--- Input data Enclosed Below ---
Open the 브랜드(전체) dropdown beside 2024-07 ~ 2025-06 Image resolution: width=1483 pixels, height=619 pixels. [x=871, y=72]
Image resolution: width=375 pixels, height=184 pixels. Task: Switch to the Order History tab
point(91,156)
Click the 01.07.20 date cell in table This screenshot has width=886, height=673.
--- End of Enclosed Input data ---
--- Input data Enclosed Below ---
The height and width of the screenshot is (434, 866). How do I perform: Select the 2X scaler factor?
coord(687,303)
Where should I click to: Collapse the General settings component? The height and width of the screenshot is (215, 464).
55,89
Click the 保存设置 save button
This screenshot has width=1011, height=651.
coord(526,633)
--- End of Enclosed Input data ---
--- Input data Enclosed Below ---
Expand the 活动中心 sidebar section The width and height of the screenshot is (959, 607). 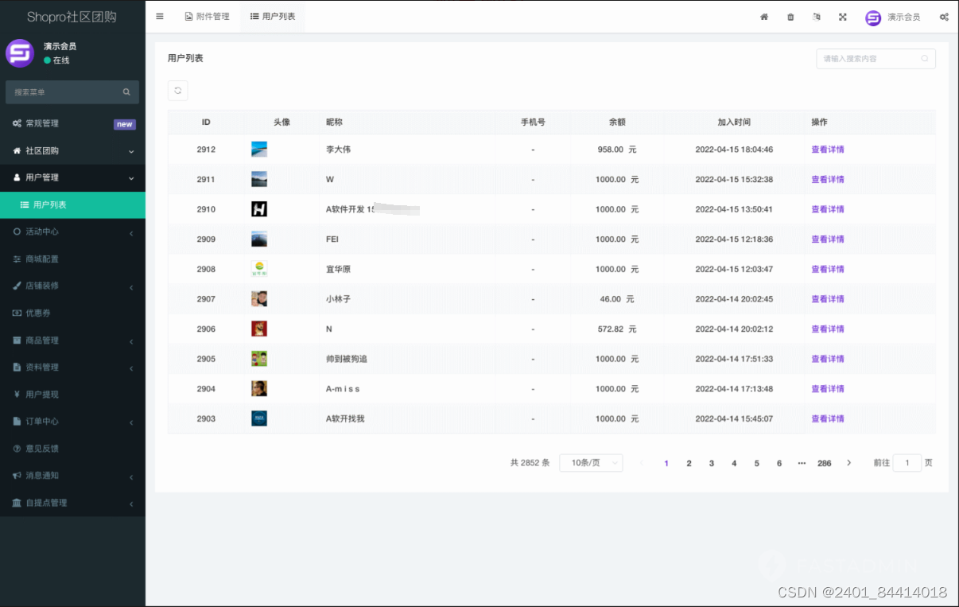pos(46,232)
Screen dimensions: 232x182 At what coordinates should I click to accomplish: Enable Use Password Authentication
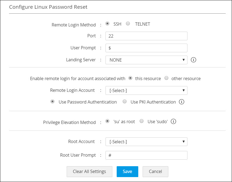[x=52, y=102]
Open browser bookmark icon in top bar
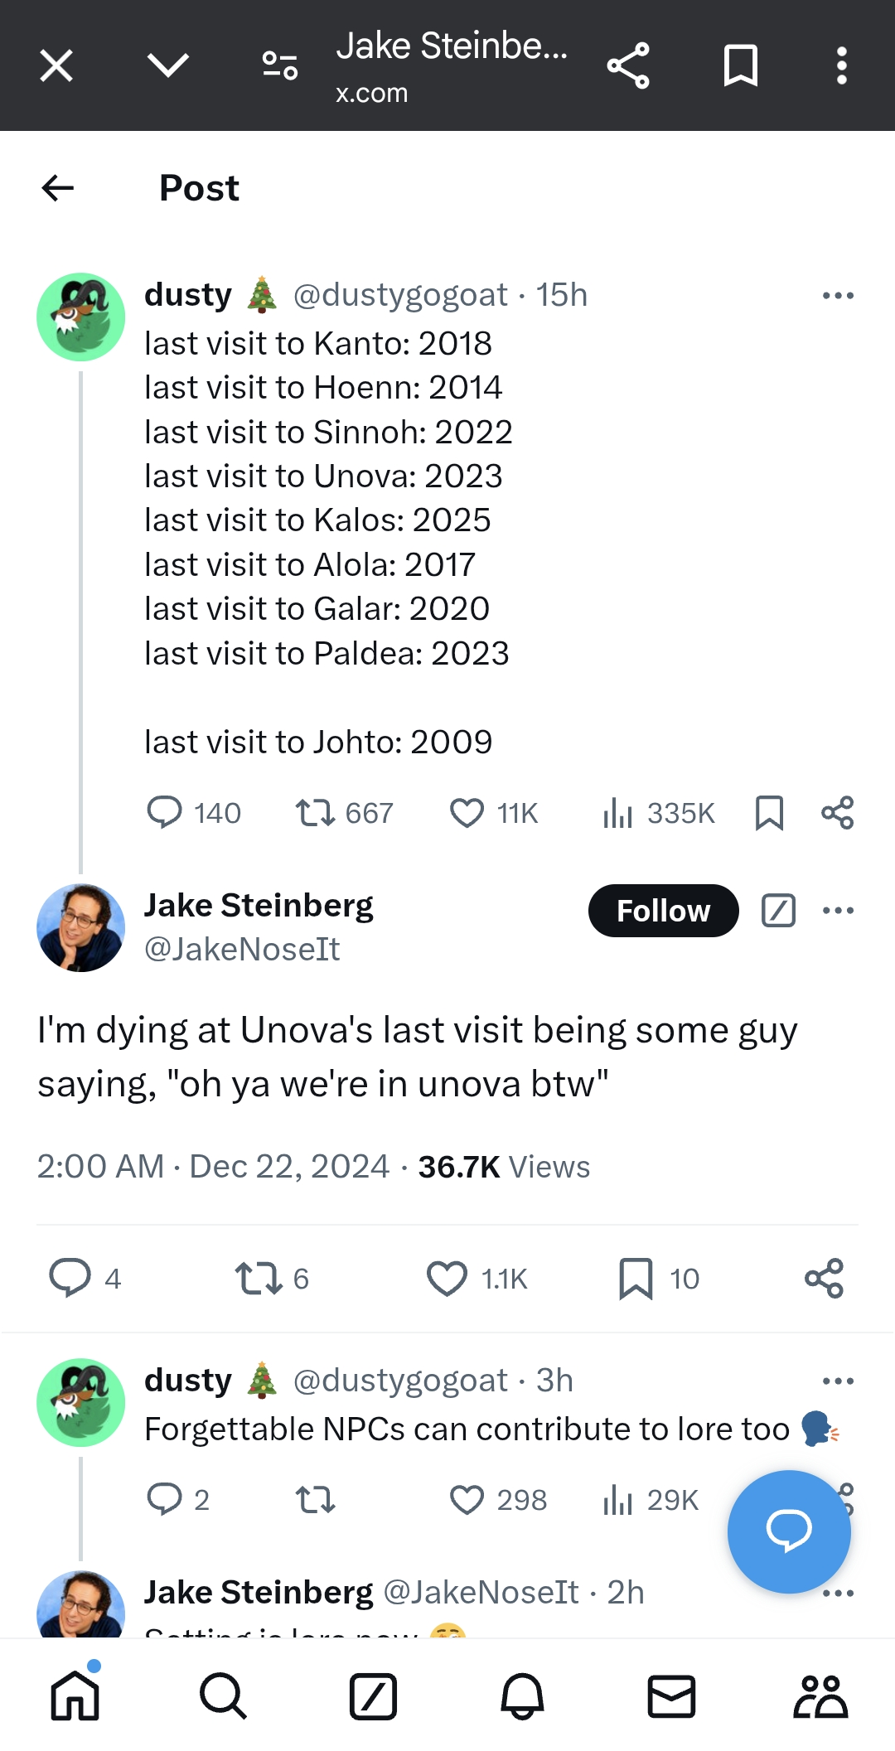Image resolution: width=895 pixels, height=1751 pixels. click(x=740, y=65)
--- End of Enclosed Input data ---
• Work instructions
Here the output must be the lines above from the line with "Open the 브랜드(전체)" to the line with "Click the 01.07.20", both included, duplicated word for word and nothing else.

• Solution
Open the 브랜드(전체) dropdown beside 2024-07 ~ 2025-06 Image resolution: width=1483 pixels, height=619 pixels. [x=871, y=72]
Image resolution: width=375 pixels, height=184 pixels. Task: Switch to the Order History tab
point(91,156)
Click the 01.07.20 date cell in table This screenshot has width=886, height=673.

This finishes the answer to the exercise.